Queste millenarie presenze si dovranno completare idealmente con le successive testimonianze alto medievali, documentate dal testamento di Ansperto di Biassono della fine del IX secolo, che attestano l'esistenza di un importante antico borgo, recinto da fossato e chiuso da porte, del quale rimangono tracce evidenti nella planimetria dell'attuale centro abitato.
"La necropoli romana nel 1883 scoperta nel R.Parco fa muovere questa domanda: S'ha egli a credere che il luogo abitato da quei morti quando in essi agitavasi la vita sia scomparso dal suolo senza restarne vestigio, o ritenerlo rappresentato tuttavia da alcuna delle terre circostanti? La prima ipotesi cade da sé, non potendosi ammettere che una stazione romana, durata almeno tre secoli in non infimo grado di civiltà, non avesse abitazioni a muri tanto ben fondati nel suolo, quanto le urne cinerarie venute in luce; dei quali muri non apparve traccia li intorno. Resta quindi in campo l'altra, e secondo questa la necropoli in discorso, a volerla denominare, come suol farsi, dal luogo abitato più vicino, dovrebbe dirsi la Necropoli romana di S.Giorgio al Lambro, non distando essa da questo villaggio che un mezzo chilometro... "

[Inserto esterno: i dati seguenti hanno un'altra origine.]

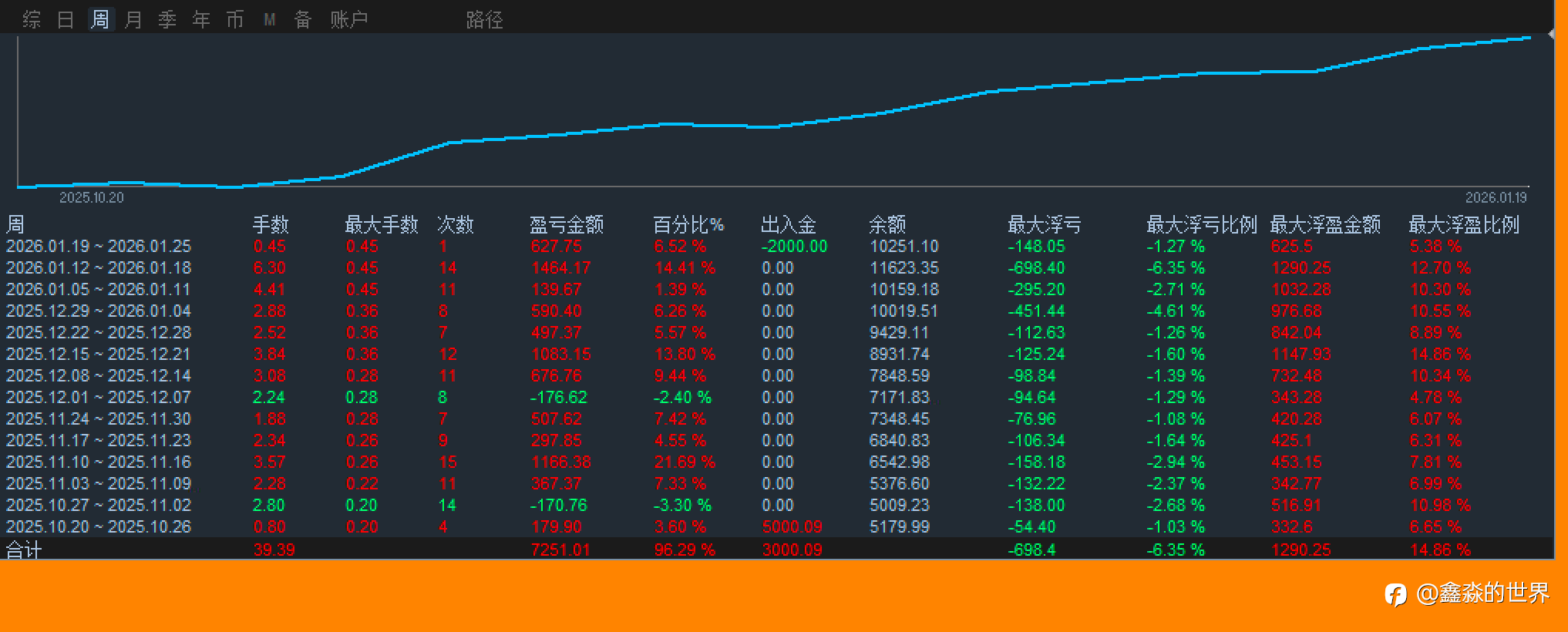This screenshot has height=632, width=1568.
Task: Sort by the 盈亏金额 column header
Action: (567, 224)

Cosė scriveva Cesare Aguilhon nel 1890 in "Di alcuni luoghi dell'antica corte di Monza che hanno cambiato nome ad illustrazione di scoperte archeologiche fatta in quei dintorni" in ASL, anno XVII (1890), pp. 754 ss.
L'illustre storico ottocentesco non poteva conoscere i caratteri degli insediamenti rurali tardo celtici e del I-II sec.d.C., come quello degli incinerati della Monzina. Oggi sappiamo come un gruppo agricolo-pastorale celtico-romano, che parlava ancora la lingua celtica, abitava in capanne, senza murature solide, con utilizzo di materiali deperibili (legno, paglia, fango). Solo con l'arrivo dei Coloni romani che ricevevano le assegnazioni "viritarie" di terreno, di cultura italico-romana, o i proprietari terrieri romani, dalla successiva età augustea e tiberiana, vennero costruiti edifici con laterizi, embrici, conglomerato cementizio, marmi ecc., come nella vicina Villa romana di S.Andrea a Biassono.
La presenza, documentata dalle fonti, alla Monzina di monete più tarde del resto dei materiali (un Sesterzio di Settimio Severo ed esemplari costantiniani) non documentano forse una sopravvivenza dell'insediamento, quanto un frequentazione che continua nel tempo di un territorio sempre importante.
Sulla facciata della cascina Monzina, esistevano tracce di una torre medievale, simile ai resti situati presso il mulino del Cantone, probabilmente testimonianze di antica cascina medievale fortificata.